### Assigned task
Once you find the line with "Task: Open the Remote run mode dropdown" in the listing below, set down exactly every line from it through the line with "This screenshot has height=337, width=826.", but no pictures.

### Source records
=== Begin Enclosure ===
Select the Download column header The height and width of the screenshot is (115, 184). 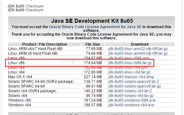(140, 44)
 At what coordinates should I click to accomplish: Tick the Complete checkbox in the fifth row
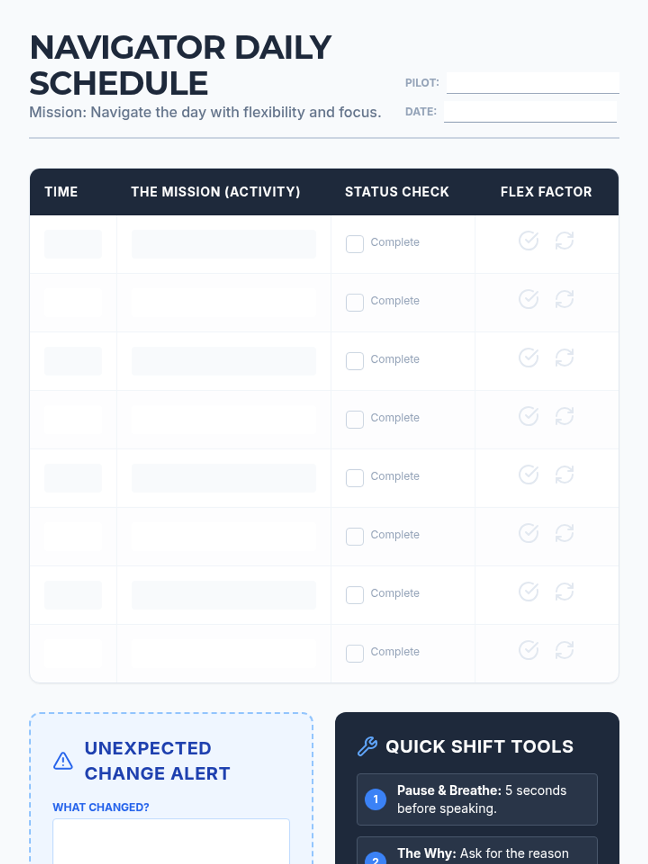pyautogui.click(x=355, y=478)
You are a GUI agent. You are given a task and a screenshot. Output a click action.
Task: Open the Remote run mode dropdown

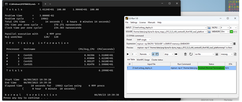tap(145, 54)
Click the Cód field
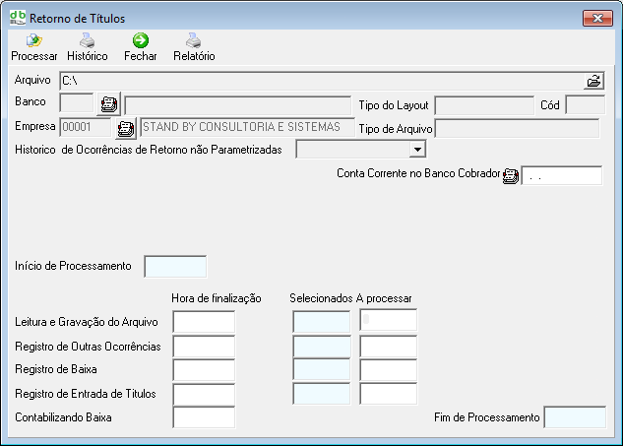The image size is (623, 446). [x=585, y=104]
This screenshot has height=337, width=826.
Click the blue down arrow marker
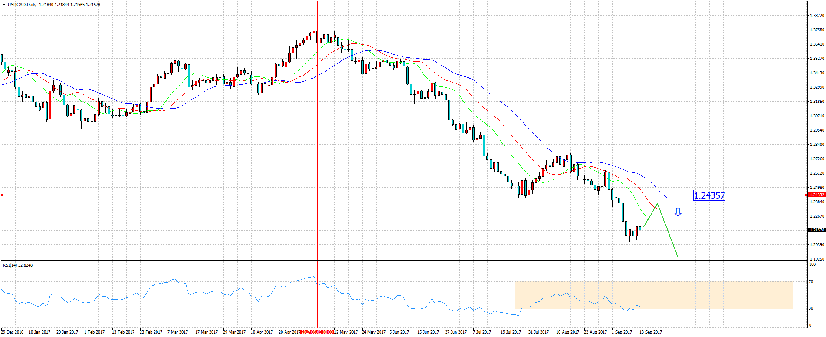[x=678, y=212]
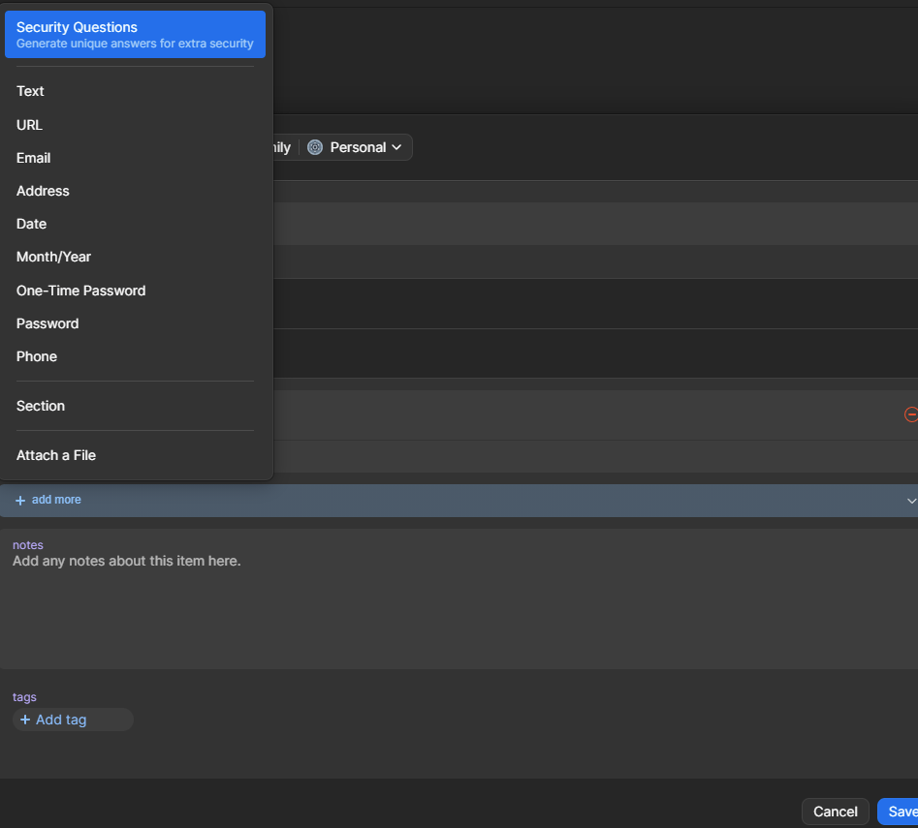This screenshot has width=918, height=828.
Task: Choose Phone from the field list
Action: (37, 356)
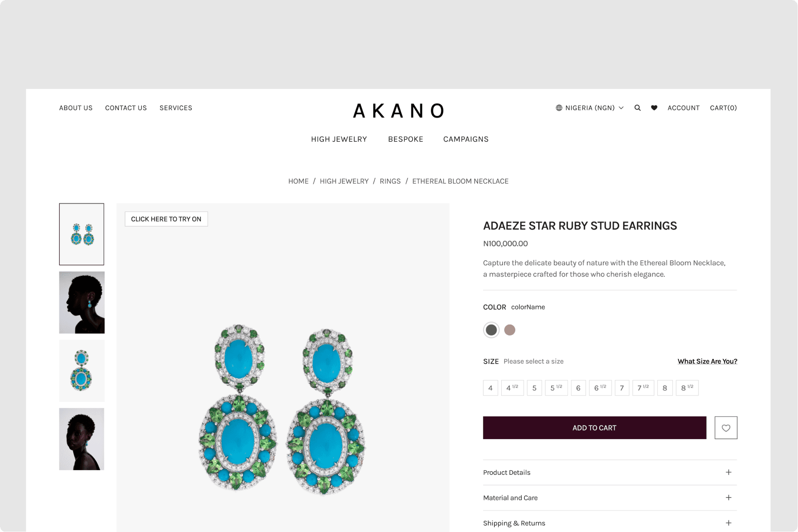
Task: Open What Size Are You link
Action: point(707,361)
=== End Enclosure ===
=== Begin Enclosure ===
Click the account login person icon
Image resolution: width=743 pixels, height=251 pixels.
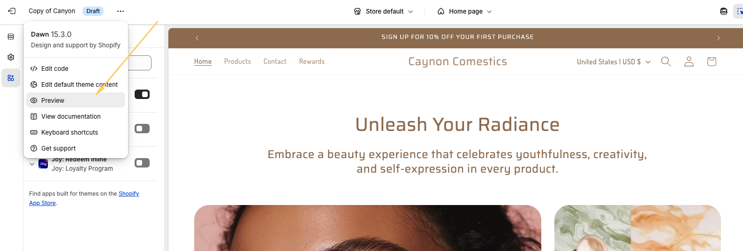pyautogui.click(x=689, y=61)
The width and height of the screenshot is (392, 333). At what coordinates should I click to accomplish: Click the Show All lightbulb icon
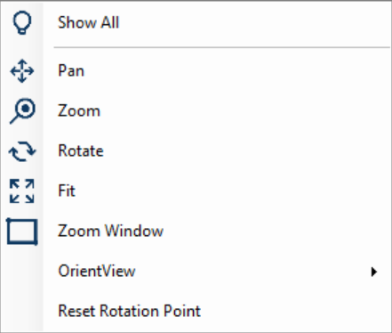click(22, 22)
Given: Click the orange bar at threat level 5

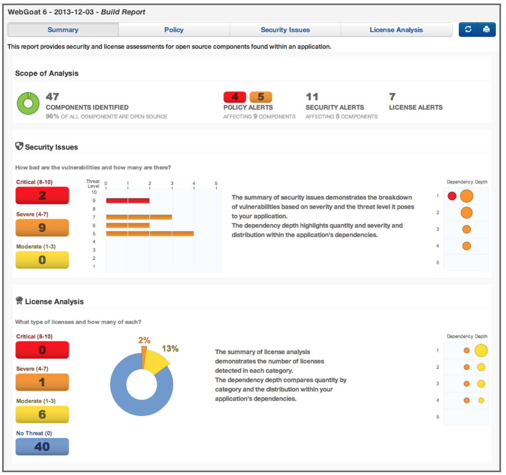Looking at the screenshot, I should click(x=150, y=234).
=== End Enclosure ===
### Expected output
Task: Open the Remote run mode dropdown

tap(145, 54)
Click the Cód field
The image size is (623, 446). [x=585, y=104]
This screenshot has height=337, width=826.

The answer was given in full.